Work required: Set down the records again, keeping each line exactly as it is.

Records shown:
--- START ---

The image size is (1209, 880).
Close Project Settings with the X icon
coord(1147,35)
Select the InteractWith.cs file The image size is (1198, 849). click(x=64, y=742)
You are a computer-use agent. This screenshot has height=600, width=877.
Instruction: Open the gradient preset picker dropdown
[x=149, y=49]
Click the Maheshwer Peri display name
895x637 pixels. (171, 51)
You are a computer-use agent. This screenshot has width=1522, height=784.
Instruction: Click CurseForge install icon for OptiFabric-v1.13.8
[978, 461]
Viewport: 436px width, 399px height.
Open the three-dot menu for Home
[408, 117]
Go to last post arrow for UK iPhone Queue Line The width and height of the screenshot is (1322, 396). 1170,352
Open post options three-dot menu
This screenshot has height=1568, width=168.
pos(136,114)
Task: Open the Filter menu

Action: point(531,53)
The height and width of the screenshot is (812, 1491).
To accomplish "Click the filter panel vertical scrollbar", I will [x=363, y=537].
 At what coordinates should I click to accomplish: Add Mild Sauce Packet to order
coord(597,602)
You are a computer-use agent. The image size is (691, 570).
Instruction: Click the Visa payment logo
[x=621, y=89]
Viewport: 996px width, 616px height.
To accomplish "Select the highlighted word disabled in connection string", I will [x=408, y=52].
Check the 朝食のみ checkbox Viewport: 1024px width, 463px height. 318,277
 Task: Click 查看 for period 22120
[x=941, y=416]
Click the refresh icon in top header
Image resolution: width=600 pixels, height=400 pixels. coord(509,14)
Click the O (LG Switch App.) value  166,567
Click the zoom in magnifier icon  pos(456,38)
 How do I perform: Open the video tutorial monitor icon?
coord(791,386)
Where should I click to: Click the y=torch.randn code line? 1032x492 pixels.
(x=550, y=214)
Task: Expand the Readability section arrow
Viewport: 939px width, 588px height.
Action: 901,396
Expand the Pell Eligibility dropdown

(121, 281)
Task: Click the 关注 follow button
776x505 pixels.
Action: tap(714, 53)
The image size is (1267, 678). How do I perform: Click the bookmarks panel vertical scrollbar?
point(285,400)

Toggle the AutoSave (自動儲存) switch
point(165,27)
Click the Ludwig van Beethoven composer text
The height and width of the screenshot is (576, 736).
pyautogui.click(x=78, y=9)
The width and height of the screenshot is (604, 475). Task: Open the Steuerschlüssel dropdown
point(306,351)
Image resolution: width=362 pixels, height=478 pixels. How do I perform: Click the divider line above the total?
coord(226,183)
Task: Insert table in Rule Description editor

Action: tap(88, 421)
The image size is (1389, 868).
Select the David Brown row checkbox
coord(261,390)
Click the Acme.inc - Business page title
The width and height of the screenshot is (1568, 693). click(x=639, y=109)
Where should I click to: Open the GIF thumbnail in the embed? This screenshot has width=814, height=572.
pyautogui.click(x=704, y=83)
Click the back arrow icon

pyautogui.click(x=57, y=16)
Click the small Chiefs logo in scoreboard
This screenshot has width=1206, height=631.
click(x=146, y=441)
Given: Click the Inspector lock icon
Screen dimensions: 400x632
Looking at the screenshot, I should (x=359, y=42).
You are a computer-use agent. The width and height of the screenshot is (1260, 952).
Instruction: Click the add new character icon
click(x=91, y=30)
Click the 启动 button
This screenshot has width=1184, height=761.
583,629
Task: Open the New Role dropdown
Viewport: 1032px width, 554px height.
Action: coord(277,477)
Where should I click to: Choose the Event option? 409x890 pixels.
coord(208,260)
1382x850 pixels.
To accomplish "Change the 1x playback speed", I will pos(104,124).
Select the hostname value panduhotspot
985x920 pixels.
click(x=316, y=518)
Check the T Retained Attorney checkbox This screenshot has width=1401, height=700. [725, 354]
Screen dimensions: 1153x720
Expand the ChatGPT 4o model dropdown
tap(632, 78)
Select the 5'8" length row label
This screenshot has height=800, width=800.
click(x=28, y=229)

--- END ---

Result of the exercise:
The image size is (1209, 880).
Close Project Settings with the X icon
coord(1147,35)
Select the InteractWith.cs file The image size is (1198, 849). click(x=64, y=742)
You are a computer-use agent. This screenshot has height=600, width=877.
Instruction: Open the gradient preset picker dropdown
[x=149, y=49]
Click the Maheshwer Peri display name
895x637 pixels. (171, 51)
You are a computer-use agent. This screenshot has width=1522, height=784.
Instruction: Click CurseForge install icon for OptiFabric-v1.13.8
[978, 461]
Viewport: 436px width, 399px height.
Open the three-dot menu for Home
[408, 117]
Go to last post arrow for UK iPhone Queue Line The width and height of the screenshot is (1322, 396). 1170,352
Open post options three-dot menu
This screenshot has height=1568, width=168.
pos(136,114)
Task: Open the Filter menu

Action: point(531,53)
The height and width of the screenshot is (812, 1491).
To accomplish "Click the filter panel vertical scrollbar", I will [x=363, y=537].
 At what coordinates should I click to accomplish: Add Mild Sauce Packet to order
coord(597,602)
You are a computer-use agent. The image size is (691, 570).
Instruction: Click the Visa payment logo
[x=621, y=89]
Viewport: 996px width, 616px height.
To accomplish "Select the highlighted word disabled in connection string", I will [x=408, y=52].
Check the 朝食のみ checkbox Viewport: 1024px width, 463px height. 318,277
 Task: Click 查看 for period 22120
[x=941, y=416]
Click the refresh icon in top header
Image resolution: width=600 pixels, height=400 pixels. coord(509,14)
Click the O (LG Switch App.) value  166,567
Click the zoom in magnifier icon  pos(456,38)
 How do I perform: Open the video tutorial monitor icon?
coord(791,386)
Where should I click to: Click the y=torch.randn code line? 1032x492 pixels.
(x=550, y=214)
Task: Expand the Readability section arrow
Viewport: 939px width, 588px height.
Action: 901,396
Expand the Pell Eligibility dropdown

(121, 281)
Task: Click the 关注 follow button
776x505 pixels.
Action: tap(714, 53)
The image size is (1267, 678). How do I perform: Click the bookmarks panel vertical scrollbar?
point(285,400)

Toggle the AutoSave (自動儲存) switch
point(165,27)
Click the Ludwig van Beethoven composer text
The height and width of the screenshot is (576, 736).
pyautogui.click(x=78, y=9)
The width and height of the screenshot is (604, 475). Task: Open the Steuerschlüssel dropdown
point(306,351)
Image resolution: width=362 pixels, height=478 pixels. How do I perform: Click the divider line above the total?
coord(226,183)
Task: Insert table in Rule Description editor

Action: tap(88, 421)
The image size is (1389, 868).
Select the David Brown row checkbox
coord(261,390)
Click the Acme.inc - Business page title
The width and height of the screenshot is (1568, 693). click(x=639, y=109)
Where should I click to: Open the GIF thumbnail in the embed? This screenshot has width=814, height=572.
pyautogui.click(x=704, y=83)
Click the back arrow icon

pyautogui.click(x=57, y=16)
Click the small Chiefs logo in scoreboard
This screenshot has width=1206, height=631.
click(x=146, y=441)
Given: Click the Inspector lock icon
Screen dimensions: 400x632
Looking at the screenshot, I should (x=359, y=42).
You are a computer-use agent. The width and height of the screenshot is (1260, 952).
Instruction: Click the add new character icon
click(x=91, y=30)
Click the 启动 button
This screenshot has width=1184, height=761.
583,629
Task: Open the New Role dropdown
Viewport: 1032px width, 554px height.
Action: coord(277,477)
Where should I click to: Choose the Event option? 409x890 pixels.
coord(208,260)
1382x850 pixels.
To accomplish "Change the 1x playback speed", I will pos(104,124).
Select the hostname value panduhotspot
985x920 pixels.
click(x=316, y=518)
Check the T Retained Attorney checkbox This screenshot has width=1401, height=700. [725, 354]
Screen dimensions: 1153x720
Expand the ChatGPT 4o model dropdown
tap(632, 78)
Select the 5'8" length row label
This screenshot has height=800, width=800.
click(x=28, y=229)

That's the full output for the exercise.